Enrique / García-Máiquez

La pensión o la vida

Su propio afán

23 de julio 2016 - 01:00

SEGÚN el Tribunal de Cuentas, 30.000 españoles difuntos estaban cobrando su pensión en 2014, tan tranquilamente. El gasto de la cosa asciende a unos 300 millones de euros al año. Ahora no nos sorprende tanto que echemos la casa por la ventana cada Halloween.

La Seguridad Social ha corrido a defender su honorabilidad. Los finados están finiquitados todos; o casi, porque reconoce que alguno puede haberse escapado, que tienen poco personal, que hay asuntos urgentes y que tampoco es tan fácil de controlar… Todo lo cual, sumado a la experiencia japonesa, hace que echemos cuenta al Tribunal de Cuentas.

Japón era un país repleto de longevos hasta que se pusieron a buscarlos. Todo empezó porque fueron a ponerle una medalla a una señora por llegar a los 111 años y se la encontraron momificada, como en la película Psicosis, pero en versión metempsícosis. Aquello pudo abrir una nueva línea de investigación en la egiptología: ¿cómo era el sistema de pensiones en el Bajo Egipto? Pero se centraron en el Imperio del Sol Naciente y resultó que los longevos no eran tantos, y que los largos eran los vivos, que cobraban la pensión.
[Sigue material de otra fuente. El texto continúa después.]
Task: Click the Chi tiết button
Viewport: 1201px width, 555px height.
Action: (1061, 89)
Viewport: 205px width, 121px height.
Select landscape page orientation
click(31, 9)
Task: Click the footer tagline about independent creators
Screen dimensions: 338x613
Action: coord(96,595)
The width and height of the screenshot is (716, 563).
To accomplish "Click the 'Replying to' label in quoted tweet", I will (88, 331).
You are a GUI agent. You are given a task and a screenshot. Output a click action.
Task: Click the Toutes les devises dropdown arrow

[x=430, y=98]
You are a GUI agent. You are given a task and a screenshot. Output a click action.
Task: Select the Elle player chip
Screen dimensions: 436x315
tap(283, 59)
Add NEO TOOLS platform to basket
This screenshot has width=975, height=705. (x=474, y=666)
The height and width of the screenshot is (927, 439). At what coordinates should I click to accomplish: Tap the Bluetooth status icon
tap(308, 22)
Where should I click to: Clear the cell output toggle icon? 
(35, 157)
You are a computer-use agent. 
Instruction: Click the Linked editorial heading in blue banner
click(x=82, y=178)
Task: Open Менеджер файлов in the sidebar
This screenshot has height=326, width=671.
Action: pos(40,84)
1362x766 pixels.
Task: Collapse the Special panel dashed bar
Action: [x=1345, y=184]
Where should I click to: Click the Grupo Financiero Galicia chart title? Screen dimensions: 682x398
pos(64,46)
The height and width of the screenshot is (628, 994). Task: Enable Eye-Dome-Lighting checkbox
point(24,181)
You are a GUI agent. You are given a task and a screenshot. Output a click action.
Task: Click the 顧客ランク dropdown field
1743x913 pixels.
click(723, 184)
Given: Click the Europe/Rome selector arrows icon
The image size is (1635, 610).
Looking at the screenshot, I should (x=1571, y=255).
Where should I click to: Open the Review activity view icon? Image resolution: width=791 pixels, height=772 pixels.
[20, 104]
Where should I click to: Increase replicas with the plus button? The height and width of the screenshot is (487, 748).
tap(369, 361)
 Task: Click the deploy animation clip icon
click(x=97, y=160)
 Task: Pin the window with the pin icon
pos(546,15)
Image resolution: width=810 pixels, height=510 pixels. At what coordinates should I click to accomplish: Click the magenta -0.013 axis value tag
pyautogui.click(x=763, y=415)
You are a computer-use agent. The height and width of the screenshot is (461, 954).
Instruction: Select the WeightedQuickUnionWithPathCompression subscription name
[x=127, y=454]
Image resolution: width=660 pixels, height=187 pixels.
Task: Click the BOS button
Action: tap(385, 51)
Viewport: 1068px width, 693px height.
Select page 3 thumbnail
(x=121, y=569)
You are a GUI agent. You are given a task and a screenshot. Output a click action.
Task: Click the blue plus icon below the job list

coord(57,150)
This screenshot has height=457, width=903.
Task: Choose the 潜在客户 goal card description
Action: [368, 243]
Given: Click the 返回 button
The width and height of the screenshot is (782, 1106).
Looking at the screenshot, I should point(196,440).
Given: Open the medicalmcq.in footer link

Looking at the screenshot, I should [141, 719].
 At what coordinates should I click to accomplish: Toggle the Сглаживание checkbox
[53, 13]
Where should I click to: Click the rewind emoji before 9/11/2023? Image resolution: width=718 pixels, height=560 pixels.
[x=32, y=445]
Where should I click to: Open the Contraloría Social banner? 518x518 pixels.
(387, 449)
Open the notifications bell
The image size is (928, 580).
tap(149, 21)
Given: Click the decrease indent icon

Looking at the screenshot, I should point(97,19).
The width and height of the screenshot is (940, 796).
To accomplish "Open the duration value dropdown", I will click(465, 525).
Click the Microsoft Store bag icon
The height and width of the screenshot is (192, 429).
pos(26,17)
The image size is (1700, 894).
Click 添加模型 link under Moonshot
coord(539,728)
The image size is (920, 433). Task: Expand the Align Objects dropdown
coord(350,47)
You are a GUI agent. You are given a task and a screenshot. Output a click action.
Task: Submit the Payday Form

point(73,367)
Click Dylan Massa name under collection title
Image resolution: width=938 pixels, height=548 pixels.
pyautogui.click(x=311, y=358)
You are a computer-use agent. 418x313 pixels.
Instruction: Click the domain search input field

Cuando los funcionarios llamaban a una puerta, el anciano "ahora mismo no se halla" o "salió a por tabaco" o "está de vacaciones" o "no ha vuelto". ¡Y tanto que no había vuelto! Así no tenía mérito que Japón fuese el país con un índice de vida más alto. Por cierto, que el segundo es, ejem, España.

Se entienden bien, en cualquier caso, las reservas y los pudores de la Seguridad Social para perseguir este fraude con las pensiones. ¿Quién se presenta en una casa y dice que venía a comprobar si el señor está de verdad vivito y coleando? Además de la dificultad física de que muchos ancianos acudan a dar fe de vida a las oficinas públicas, está la vergüenza de ponérselo en duda, como si disfrutasen de una libertad provisional.

Habrá que ajustar el sistema para evitar el fraude con delicadeza. Mientras tanto, celebremos su poesía menor. Que un difunto se cuente entre las clases pasivas más que un engaño resulta una exactitud, y, además, en un mundo tan economicista como éste, no deja de ser una especie de inmortalidad adaptada al espíritu de los tiempos. La pensión se transfigura en una forma de vida ultraterrena y un recuerdo imborrable del ser querido y la manera que el difunto tiene de velar e interceder por los que quedaron aquí, en este valle de lágrimas.